*** Opening of Material provided ***

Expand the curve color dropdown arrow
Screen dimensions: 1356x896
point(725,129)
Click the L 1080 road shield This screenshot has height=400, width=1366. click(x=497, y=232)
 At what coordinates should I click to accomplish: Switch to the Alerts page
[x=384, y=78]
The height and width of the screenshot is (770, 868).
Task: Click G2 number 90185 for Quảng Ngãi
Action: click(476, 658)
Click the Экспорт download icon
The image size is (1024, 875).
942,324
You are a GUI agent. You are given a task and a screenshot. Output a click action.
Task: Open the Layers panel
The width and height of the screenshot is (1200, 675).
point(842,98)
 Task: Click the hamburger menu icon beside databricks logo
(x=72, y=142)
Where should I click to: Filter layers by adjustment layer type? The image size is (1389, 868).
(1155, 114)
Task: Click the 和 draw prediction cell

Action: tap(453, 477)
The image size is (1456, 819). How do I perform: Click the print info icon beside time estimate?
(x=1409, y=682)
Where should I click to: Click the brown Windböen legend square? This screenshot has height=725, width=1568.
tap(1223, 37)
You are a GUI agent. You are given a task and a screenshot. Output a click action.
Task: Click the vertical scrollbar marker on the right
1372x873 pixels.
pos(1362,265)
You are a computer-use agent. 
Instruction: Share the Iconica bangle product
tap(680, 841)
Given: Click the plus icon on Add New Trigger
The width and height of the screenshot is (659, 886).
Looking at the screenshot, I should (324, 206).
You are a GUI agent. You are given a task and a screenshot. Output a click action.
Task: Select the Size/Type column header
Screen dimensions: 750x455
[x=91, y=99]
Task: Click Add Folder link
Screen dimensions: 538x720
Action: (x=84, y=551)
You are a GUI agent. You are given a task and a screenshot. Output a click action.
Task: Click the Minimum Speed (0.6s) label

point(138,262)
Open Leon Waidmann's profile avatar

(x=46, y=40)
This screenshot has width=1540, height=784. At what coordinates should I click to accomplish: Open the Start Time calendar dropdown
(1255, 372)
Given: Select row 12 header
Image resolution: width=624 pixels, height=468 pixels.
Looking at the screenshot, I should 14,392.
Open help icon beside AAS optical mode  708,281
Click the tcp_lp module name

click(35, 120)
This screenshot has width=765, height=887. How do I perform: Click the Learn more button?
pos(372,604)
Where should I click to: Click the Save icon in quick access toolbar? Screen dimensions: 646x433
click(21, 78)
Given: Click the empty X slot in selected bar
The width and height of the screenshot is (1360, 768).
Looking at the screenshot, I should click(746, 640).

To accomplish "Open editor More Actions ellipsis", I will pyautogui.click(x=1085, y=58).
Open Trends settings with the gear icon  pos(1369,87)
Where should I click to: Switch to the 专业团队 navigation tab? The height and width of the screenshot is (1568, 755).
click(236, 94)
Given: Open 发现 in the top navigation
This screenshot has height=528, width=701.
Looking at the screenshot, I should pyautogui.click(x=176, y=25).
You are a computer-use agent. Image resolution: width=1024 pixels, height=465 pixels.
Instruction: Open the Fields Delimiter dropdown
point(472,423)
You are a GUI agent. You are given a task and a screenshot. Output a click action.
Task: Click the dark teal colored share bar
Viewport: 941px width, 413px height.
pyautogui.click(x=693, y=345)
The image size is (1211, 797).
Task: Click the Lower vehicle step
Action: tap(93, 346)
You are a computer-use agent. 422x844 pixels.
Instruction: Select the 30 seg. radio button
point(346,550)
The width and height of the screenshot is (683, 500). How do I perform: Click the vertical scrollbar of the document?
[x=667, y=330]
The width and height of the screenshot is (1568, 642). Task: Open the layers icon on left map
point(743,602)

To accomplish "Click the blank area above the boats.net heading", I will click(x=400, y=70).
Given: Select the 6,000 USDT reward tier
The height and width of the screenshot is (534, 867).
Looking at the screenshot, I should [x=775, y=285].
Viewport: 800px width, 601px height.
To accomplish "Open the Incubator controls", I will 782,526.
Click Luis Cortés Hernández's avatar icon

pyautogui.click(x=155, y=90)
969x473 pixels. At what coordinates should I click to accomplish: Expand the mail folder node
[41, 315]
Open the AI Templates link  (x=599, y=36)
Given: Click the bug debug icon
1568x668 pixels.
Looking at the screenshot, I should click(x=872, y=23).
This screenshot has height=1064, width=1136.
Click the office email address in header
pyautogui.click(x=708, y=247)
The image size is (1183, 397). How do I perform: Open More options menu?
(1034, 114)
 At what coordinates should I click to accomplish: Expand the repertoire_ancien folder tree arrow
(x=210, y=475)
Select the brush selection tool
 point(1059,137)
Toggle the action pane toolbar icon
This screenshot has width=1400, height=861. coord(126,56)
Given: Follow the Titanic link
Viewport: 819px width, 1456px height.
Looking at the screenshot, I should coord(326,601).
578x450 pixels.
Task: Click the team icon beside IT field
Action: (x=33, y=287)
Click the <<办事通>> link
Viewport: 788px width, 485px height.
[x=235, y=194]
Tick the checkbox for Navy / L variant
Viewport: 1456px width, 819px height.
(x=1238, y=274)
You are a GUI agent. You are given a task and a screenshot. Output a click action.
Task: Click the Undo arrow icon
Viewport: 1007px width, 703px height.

*** Close of Material provided ***

» **Task goal**: From the top of the material above, please transcribe each line exactly. Include the line with "Click the L 1080" and end there.

» **Your solution**:
Expand the curve color dropdown arrow
Screen dimensions: 1356x896
point(725,129)
Click the L 1080 road shield This screenshot has height=400, width=1366. click(x=497, y=232)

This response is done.